The OSA subcommittee linked crash risk with sleep apnea largely by extrapolating data from studies on noncommercial drivers, as well as one that involved commercial drivers, that showed a range of increased risk. “How many crashes actually occur because of this?” Abbott asked. “The causal relationship has not been studied.”
“I’m stunned with the absence of knowledge of the particular group that we’re trying to regulate,” Spencer said. “There’s a world of difference between people who drive a truck professionally than those who don’t.”
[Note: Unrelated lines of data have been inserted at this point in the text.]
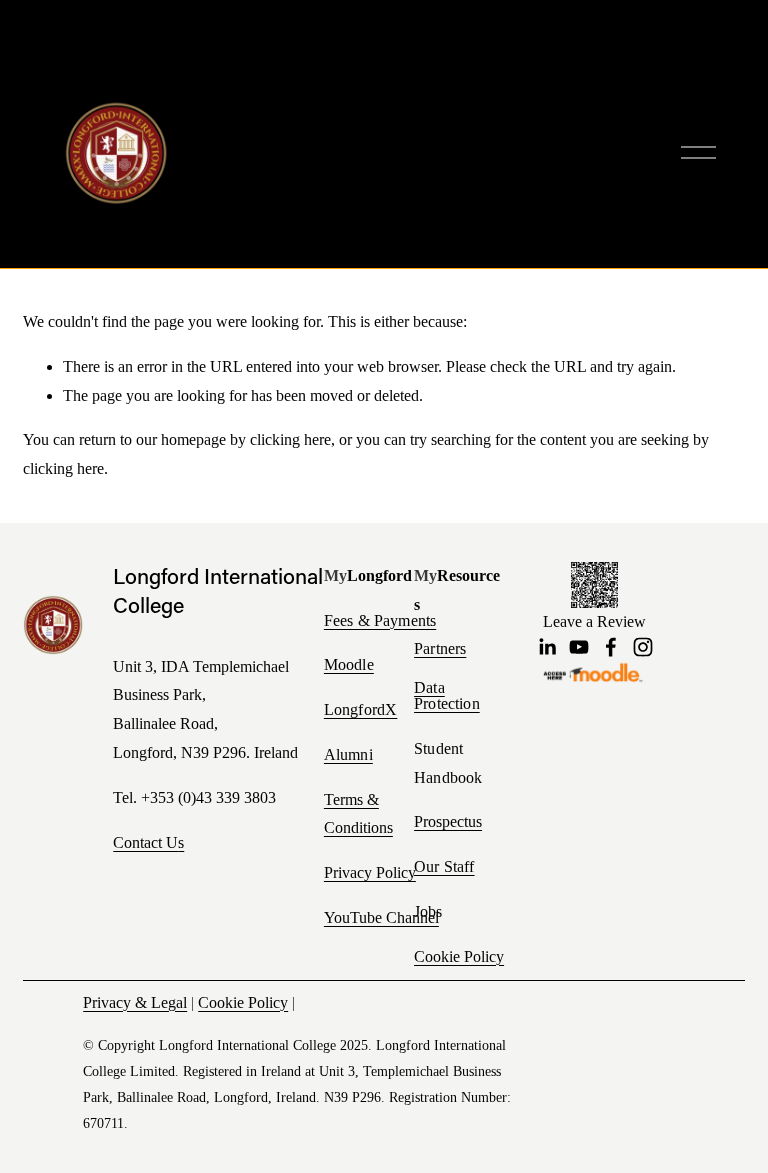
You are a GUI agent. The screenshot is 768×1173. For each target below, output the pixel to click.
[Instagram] (643, 647)
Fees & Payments (380, 621)
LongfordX (360, 710)
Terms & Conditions (358, 814)
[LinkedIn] (547, 647)
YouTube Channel (381, 917)
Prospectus (448, 821)
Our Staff (444, 867)
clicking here (290, 439)
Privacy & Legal (135, 1002)
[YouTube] (579, 647)
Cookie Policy (459, 956)
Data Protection (447, 696)
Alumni (348, 755)
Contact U (145, 842)
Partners (440, 649)
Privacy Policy (370, 872)
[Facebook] (611, 647)
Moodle (349, 665)
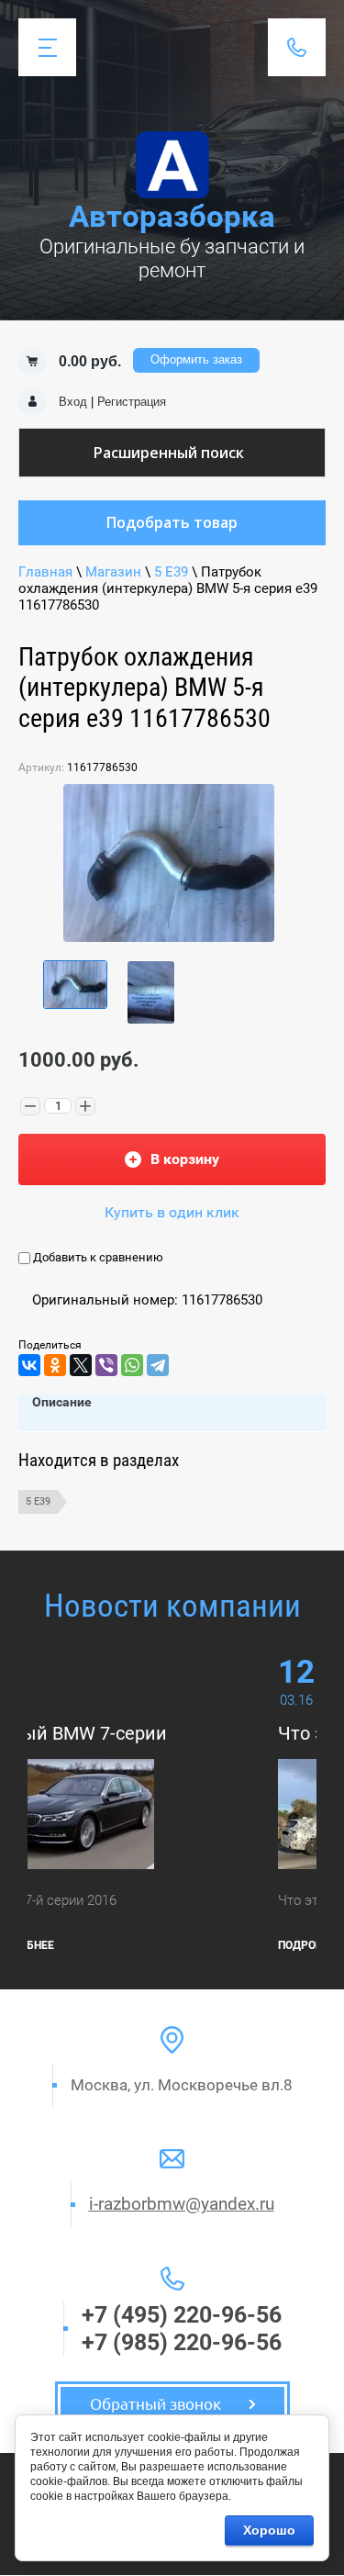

Experts from the Medical Review Board found the extrapolation to be a valid one since, as noted by Dr. Indira Gurubhagavatula of the Veteran’s Administration’s medical center, apnea is “an extremely treatable disorder and extremely prevalent among commercial drivers.” Gurubhagavatula cited obesity statistics that suggested well more than half of male adult commercial drivers were obese, a known apnea risk factor. She added that a study found that people with severe apnea were impaired similar to the effect of an alcohol level of 0.05.
The recommendations would allow a 60-day conditional certification to be issued for drivers screened for testing due only to BMI. If determined to have apnea, those drivers would need to return to their examiner with proof of one week’s worth of successful treatment before being issued a 90-day certification pending further evaluation of treatment compliance. As long as they are being treated, those drivers would get no longer than a one-year medical certification.
A second group of drivers – those with an apnea-hypopnea index (AHI) measurement greater than 20, who have reported experiencing excessive sleepiness during their major work period, day or night, or who have experienced a crash “associated with” falling asleep – would be denied the conditional certification.
A large amount of discretion would be given to individual health professionals in requiring drivers with BMI measurements lower than 35 to be tested and in issuing conditional certifications. “We focus on BMI as a mandatory factor,” said Medical Review Board member Brian Morris, associate corporate medical director for AllOne Health Resources. “If you set the bar high enough – 35 rather than 30 or 33 – you’re not burdening the system with getting a lot of people without sleep apnea caught up.”
The testing methods recommended as allowable by the committee were at-home polysomnography tests with verifiable chain of custody – to keep testers from faking the test – and an in-lab overnight polysomnography test, designated as the most comprehensive and accurate. Costs for at-home tests, said Gurubhagavatula, are estimated at a third of in-lab tests.
The final recommendations from the subcommittee on acceptable areas of treatment put the most confidence for most sleep apnea sufferers in continuous positive airway pressure (CPAP) machines, due to the ease of monitoring that is in place in current devices.